| EXERCISE DIRECTIONS |
Please reproduce verbatim the lines below, from the first through the one with "Open the View menu".

| Collected data |
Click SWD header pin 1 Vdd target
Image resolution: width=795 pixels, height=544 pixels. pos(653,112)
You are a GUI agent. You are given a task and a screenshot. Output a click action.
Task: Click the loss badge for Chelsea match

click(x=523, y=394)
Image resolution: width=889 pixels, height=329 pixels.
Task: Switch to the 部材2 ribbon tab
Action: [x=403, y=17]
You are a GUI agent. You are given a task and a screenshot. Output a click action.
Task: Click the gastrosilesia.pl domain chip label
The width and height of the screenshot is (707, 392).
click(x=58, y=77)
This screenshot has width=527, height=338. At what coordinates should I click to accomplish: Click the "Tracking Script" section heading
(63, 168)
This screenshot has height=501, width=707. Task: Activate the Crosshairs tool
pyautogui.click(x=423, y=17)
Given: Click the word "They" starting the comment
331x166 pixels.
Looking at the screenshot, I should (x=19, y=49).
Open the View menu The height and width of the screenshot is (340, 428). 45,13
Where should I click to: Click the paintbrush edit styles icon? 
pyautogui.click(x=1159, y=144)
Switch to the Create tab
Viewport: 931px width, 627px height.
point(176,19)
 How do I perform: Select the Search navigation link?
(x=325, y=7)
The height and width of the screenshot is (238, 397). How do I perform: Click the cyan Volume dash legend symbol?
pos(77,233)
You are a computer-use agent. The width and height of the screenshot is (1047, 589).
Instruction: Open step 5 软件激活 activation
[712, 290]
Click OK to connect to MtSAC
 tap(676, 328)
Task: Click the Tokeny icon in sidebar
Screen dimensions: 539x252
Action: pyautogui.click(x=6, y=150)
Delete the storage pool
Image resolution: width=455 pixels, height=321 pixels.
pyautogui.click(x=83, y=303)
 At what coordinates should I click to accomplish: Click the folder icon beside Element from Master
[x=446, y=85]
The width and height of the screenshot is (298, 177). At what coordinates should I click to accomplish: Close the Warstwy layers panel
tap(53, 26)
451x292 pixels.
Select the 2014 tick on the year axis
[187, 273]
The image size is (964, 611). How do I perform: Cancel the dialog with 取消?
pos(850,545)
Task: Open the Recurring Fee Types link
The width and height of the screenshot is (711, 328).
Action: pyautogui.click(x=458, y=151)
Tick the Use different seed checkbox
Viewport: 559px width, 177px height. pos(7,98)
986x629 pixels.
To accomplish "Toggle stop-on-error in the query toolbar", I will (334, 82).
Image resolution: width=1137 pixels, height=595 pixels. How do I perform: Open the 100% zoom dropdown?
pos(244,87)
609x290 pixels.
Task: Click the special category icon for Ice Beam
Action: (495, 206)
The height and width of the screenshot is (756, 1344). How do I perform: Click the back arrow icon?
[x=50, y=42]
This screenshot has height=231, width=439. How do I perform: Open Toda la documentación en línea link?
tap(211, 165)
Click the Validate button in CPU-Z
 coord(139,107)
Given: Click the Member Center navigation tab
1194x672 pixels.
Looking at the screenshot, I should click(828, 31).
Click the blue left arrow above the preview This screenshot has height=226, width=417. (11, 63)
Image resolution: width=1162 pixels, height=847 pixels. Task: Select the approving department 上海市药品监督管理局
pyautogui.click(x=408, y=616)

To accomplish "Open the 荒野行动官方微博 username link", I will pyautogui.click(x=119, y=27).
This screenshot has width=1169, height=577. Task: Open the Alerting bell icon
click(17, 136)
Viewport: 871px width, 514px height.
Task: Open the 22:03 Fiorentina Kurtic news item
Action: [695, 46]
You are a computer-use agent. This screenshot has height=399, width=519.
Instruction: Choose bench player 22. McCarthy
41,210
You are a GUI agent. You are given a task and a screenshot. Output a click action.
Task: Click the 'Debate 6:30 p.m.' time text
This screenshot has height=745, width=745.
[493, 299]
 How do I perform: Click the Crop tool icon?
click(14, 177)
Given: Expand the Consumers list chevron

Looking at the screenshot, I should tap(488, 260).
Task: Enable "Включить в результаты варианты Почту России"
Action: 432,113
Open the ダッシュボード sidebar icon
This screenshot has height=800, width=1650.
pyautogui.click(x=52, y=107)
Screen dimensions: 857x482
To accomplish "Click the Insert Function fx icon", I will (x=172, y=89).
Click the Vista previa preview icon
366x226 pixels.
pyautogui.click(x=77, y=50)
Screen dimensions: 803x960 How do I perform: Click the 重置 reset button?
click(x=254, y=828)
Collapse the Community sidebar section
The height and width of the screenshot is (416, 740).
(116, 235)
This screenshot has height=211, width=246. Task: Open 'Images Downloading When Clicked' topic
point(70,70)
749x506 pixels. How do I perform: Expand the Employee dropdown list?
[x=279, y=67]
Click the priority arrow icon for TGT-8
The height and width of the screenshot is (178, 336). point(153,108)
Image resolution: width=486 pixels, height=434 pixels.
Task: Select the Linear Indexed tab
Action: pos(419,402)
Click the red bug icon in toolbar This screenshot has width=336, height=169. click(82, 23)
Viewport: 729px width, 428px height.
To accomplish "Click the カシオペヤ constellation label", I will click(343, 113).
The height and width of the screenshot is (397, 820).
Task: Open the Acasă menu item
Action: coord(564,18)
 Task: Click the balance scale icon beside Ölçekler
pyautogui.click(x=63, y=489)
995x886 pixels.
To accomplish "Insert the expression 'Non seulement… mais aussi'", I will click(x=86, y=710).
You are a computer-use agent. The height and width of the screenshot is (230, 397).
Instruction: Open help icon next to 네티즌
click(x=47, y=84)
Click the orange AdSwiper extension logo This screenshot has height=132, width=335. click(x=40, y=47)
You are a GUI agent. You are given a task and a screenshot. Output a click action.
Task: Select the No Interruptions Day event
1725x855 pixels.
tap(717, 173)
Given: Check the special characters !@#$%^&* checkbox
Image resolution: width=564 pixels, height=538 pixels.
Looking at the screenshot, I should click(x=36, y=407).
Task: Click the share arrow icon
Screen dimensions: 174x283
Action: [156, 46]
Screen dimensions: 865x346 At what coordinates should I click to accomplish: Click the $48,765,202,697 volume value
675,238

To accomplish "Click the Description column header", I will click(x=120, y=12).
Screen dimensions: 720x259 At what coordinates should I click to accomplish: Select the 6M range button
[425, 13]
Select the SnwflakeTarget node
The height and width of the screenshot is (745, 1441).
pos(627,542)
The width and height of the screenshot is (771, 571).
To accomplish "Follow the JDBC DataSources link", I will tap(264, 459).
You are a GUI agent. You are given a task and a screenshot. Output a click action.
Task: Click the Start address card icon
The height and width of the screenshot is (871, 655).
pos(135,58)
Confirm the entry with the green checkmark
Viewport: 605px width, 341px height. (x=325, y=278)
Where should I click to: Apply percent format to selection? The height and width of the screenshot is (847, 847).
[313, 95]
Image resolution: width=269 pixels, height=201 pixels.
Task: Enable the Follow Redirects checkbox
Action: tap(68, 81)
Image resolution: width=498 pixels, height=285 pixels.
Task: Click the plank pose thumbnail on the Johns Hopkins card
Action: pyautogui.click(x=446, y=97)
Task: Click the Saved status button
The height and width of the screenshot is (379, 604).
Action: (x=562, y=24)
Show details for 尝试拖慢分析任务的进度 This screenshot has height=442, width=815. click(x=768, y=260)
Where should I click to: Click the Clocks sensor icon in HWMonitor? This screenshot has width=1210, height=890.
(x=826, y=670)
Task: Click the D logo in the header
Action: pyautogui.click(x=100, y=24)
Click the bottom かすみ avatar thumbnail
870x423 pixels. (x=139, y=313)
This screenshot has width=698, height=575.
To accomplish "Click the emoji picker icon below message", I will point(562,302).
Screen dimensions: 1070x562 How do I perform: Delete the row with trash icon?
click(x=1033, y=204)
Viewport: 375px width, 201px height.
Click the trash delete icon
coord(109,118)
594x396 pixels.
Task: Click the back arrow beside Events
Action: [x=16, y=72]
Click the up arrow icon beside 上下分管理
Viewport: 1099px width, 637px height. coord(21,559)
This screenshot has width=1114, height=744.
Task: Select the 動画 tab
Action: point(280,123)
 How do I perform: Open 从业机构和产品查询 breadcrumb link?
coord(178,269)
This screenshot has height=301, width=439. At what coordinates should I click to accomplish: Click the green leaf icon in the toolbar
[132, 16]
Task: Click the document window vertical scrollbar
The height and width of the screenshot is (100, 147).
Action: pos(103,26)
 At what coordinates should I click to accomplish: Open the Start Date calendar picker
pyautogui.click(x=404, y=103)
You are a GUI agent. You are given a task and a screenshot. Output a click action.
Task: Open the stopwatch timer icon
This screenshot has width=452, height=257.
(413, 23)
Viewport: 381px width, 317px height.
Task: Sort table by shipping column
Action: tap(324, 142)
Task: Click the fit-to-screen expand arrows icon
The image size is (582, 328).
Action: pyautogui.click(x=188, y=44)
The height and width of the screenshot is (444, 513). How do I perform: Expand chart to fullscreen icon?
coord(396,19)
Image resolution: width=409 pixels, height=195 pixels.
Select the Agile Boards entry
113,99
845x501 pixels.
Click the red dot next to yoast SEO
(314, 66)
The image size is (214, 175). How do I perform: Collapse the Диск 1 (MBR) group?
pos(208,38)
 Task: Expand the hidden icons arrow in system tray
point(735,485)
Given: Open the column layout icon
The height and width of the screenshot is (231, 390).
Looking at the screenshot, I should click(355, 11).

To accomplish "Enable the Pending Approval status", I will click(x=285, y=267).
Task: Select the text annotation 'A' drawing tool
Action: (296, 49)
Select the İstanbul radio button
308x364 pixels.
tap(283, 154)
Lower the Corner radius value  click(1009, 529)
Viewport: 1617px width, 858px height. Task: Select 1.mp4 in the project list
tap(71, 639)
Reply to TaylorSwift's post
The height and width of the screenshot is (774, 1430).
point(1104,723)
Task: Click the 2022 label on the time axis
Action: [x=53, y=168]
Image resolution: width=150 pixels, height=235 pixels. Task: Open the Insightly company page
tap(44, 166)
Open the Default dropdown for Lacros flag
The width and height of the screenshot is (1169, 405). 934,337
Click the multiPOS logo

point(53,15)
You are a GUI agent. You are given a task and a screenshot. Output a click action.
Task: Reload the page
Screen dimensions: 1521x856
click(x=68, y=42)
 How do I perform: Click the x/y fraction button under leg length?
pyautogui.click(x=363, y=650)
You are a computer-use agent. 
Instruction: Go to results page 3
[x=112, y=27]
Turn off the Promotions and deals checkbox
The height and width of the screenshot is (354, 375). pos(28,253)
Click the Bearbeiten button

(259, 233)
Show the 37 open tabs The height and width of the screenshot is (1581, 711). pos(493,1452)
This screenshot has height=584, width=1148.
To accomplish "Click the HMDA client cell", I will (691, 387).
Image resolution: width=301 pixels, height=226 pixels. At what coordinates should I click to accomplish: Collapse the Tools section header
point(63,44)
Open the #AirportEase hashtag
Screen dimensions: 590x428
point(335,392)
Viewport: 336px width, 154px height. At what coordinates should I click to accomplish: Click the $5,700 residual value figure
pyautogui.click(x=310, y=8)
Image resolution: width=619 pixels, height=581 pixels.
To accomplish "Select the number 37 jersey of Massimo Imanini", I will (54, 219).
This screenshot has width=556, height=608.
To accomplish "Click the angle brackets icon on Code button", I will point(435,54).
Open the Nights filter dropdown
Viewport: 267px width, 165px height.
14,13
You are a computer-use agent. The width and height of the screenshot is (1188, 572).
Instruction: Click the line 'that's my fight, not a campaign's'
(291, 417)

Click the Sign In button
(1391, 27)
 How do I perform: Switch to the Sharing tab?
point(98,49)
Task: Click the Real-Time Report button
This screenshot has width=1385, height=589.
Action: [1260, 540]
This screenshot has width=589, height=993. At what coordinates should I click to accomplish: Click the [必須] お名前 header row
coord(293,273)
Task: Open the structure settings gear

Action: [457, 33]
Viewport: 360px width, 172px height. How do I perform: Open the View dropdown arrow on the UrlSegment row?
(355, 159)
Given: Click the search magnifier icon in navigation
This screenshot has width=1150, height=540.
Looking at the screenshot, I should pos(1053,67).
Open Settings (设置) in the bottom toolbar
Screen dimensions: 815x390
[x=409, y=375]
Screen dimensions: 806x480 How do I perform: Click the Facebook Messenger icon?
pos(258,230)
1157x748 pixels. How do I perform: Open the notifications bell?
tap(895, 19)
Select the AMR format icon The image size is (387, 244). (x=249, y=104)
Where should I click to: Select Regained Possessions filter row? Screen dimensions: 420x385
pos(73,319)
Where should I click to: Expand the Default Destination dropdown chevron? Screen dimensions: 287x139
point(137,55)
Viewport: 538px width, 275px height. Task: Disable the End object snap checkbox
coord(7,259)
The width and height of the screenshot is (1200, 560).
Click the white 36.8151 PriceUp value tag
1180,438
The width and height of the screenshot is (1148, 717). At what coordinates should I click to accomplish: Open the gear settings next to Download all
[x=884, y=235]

| ANSWER BOX |
Click SWD header pin 1 Vdd target
Image resolution: width=795 pixels, height=544 pixels. pos(653,112)
You are a GUI agent. You are given a task and a screenshot. Output a click action.
Task: Click the loss badge for Chelsea match

click(x=523, y=394)
Image resolution: width=889 pixels, height=329 pixels.
Task: Switch to the 部材2 ribbon tab
Action: [x=403, y=17]
You are a GUI agent. You are given a task and a screenshot. Output a click action.
Task: Click the gastrosilesia.pl domain chip label
The width and height of the screenshot is (707, 392).
click(x=58, y=77)
This screenshot has width=527, height=338. At what coordinates should I click to accomplish: Click the "Tracking Script" section heading
(63, 168)
This screenshot has height=501, width=707. Task: Activate the Crosshairs tool
pyautogui.click(x=423, y=17)
Given: Click the word "They" starting the comment
331x166 pixels.
Looking at the screenshot, I should (x=19, y=49).
Open the View menu The height and width of the screenshot is (340, 428). 45,13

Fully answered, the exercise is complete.